WHAT THE TASK ASKS: Decide whether each statement agrees with the text on basal cell carcinoma karyotypes, answering yes or no and quoting the deciding words of the text: (a) Relatively complex karyotypes were found in eight of the tumors. (b) A clear association was found between karyotypic patterns and tumor sites. (c) Cytogenetically unrelated clones are more frequent in primary lesions than in recurrent tumors.

SUPPLIED TEXT:
^^^^^^^^

Nonrandom karyotypic features in basal cell carcinomas of the skin.

Cytogenetic analysis of short-term cultured 44 basal cell carcinomas (BCC) revealed clonal karyotypic abnormalities in 38 tumors. Relatively complex karyotypes (at least four structural and/or numerical changes per clone) with unbalanced structural as well as numerical aberrations were found in eight (approximately 21%) of the BCC, while the remaining BCC (79%) had simple karyotypes (1 to 3 aberrations per clone). Numerical changes only were found in 16 tumors, 15 BCC displayed both numerical and structural aberrations, and the remaining 7 BCC showed only structural aberrations. Extensive intratumoral heterogeneity, in the form of cytogenetically unrelated clones, was found in 21 tumors, whereas related subclones were present in 10 tumors. In order to obtain an overall karyotypic picture in BCC, the findings of our previously published 25 BCC have been reviewed. Our combined data indicate that BCC are characterized by nonrandom karyotypic patterns. A large subset of BCC is characterized by nonrandom numerical changes, notably, +18, +X, +7, and +9. Structural rearrangements often affect chromosomes 1, 4, 2, 3, 9, 7, 16, and 17. A number of chromosomal bands are frequently involved, including 9q22, 1p32, 1p22, 1q11, 1q21, 2q11, 4q21, 4q31, 1p36, 2q37, 3q13, 7q11, 11p15, 16p13, 16q24, 17q21, and 20q13. When the genomic imbalance is assessed, it has been shown that several chromosome segments are repeatedly involved in losses, namely loss of the distal part of 6q, 13q, 4q, 1q, 8q, and 9p. A correlation analysis between the karyotypic patterns and the clinico-histopathologic parameters has been undertaken in the 44 BCC of the present series. The cytogenetic patterns show a significant correlation with tumor status (P=.025), that is, that cytogenetically more complex tumors are also those clinically the most aggressive. Also, the frequency of cytogenetically unrelated clones is significantly higher in recurrent BCC than that in primary lesions (P=.05). No clear-cut association has been found between the karyotypic patterns and histologic subtypes or tumor sites.

^^^^^^^^

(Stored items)
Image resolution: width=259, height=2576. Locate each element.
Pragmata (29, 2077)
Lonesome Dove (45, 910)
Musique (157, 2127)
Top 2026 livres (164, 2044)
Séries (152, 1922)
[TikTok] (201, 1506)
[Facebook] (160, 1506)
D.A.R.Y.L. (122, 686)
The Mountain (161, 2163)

^^^^^^^^

EXERCISE ANSWER:
(a) Yes: "were found in eight (approximately 21%) of the BCC"
(b) No: "No clear-cut association has been found between the karyotypic patterns and histologic subtypes or tumor sites."
(c) No: "the frequency of cytogenetically unrelated clones is significantly higher in recurrent BCC than that in primary lesions (P=.05)"